■ Problem to solve ■
Reproduce the following entries verbatim, line for line.

■ Extracted data ■
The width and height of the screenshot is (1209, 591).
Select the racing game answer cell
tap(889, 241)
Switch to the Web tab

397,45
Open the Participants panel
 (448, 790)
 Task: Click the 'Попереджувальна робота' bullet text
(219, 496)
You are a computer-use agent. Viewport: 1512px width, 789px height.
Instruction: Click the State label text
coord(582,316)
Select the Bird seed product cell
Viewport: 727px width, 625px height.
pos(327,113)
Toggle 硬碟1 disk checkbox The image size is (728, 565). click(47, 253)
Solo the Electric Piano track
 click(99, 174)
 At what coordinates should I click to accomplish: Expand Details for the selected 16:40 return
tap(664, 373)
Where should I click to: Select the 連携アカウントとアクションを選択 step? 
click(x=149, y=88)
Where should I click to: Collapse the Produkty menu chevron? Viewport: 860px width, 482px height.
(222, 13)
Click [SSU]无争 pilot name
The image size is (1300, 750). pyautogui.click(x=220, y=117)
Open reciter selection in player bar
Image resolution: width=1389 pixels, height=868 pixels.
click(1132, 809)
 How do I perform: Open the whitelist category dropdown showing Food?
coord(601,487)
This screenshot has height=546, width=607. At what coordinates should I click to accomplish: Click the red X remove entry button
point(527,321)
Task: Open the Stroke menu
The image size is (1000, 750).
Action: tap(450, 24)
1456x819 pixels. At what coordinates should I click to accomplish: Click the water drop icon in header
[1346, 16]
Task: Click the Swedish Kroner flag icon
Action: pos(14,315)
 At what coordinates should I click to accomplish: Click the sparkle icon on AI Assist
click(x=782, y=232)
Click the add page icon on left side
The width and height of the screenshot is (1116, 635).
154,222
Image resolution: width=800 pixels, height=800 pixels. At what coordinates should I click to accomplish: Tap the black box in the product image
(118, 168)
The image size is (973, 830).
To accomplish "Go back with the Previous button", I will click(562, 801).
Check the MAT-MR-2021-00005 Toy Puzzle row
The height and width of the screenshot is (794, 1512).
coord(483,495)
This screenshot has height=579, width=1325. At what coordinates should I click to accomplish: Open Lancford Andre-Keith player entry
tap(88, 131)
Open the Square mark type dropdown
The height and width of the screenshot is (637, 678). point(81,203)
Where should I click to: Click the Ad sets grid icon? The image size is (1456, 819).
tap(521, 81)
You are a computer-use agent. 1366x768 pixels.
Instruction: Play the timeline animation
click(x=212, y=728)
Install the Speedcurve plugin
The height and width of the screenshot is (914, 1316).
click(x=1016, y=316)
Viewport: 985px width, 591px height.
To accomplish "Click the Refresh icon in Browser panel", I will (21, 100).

■ Result of the task ■
The width and height of the screenshot is (1209, 591).
Select the racing game answer cell
tap(889, 241)
Switch to the Web tab

397,45
Open the Participants panel
 (448, 790)
 Task: Click the 'Попереджувальна робота' bullet text
(219, 496)
You are a computer-use agent. Viewport: 1512px width, 789px height.
Instruction: Click the State label text
coord(582,316)
Select the Bird seed product cell
Viewport: 727px width, 625px height.
pos(327,113)
Toggle 硬碟1 disk checkbox The image size is (728, 565). click(47, 253)
Solo the Electric Piano track
 click(99, 174)
 At what coordinates should I click to accomplish: Expand Details for the selected 16:40 return
tap(664, 373)
Where should I click to: Select the 連携アカウントとアクションを選択 step? 
click(x=149, y=88)
Where should I click to: Collapse the Produkty menu chevron? Viewport: 860px width, 482px height.
(222, 13)
Click [SSU]无争 pilot name
The image size is (1300, 750). pyautogui.click(x=220, y=117)
Open reciter selection in player bar
Image resolution: width=1389 pixels, height=868 pixels.
click(1132, 809)
 How do I perform: Open the whitelist category dropdown showing Food?
coord(601,487)
This screenshot has height=546, width=607. At what coordinates should I click to accomplish: Click the red X remove entry button
point(527,321)
Task: Open the Stroke menu
The image size is (1000, 750).
Action: tap(450, 24)
1456x819 pixels. At what coordinates should I click to accomplish: Click the water drop icon in header
[1346, 16]
Task: Click the Swedish Kroner flag icon
Action: pos(14,315)
 At what coordinates should I click to accomplish: Click the sparkle icon on AI Assist
click(x=782, y=232)
Click the add page icon on left side
The width and height of the screenshot is (1116, 635).
154,222
Image resolution: width=800 pixels, height=800 pixels. At what coordinates should I click to accomplish: Tap the black box in the product image
(118, 168)
The image size is (973, 830).
To accomplish "Go back with the Previous button", I will click(562, 801).
Check the MAT-MR-2021-00005 Toy Puzzle row
The height and width of the screenshot is (794, 1512).
coord(483,495)
This screenshot has height=579, width=1325. At what coordinates should I click to accomplish: Open Lancford Andre-Keith player entry
tap(88, 131)
Open the Square mark type dropdown
The height and width of the screenshot is (637, 678). point(81,203)
Where should I click to: Click the Ad sets grid icon? The image size is (1456, 819).
tap(521, 81)
You are a computer-use agent. 1366x768 pixels.
Instruction: Play the timeline animation
click(x=212, y=728)
Install the Speedcurve plugin
The height and width of the screenshot is (914, 1316).
click(x=1016, y=316)
Viewport: 985px width, 591px height.
To accomplish "Click the Refresh icon in Browser panel", I will (21, 100).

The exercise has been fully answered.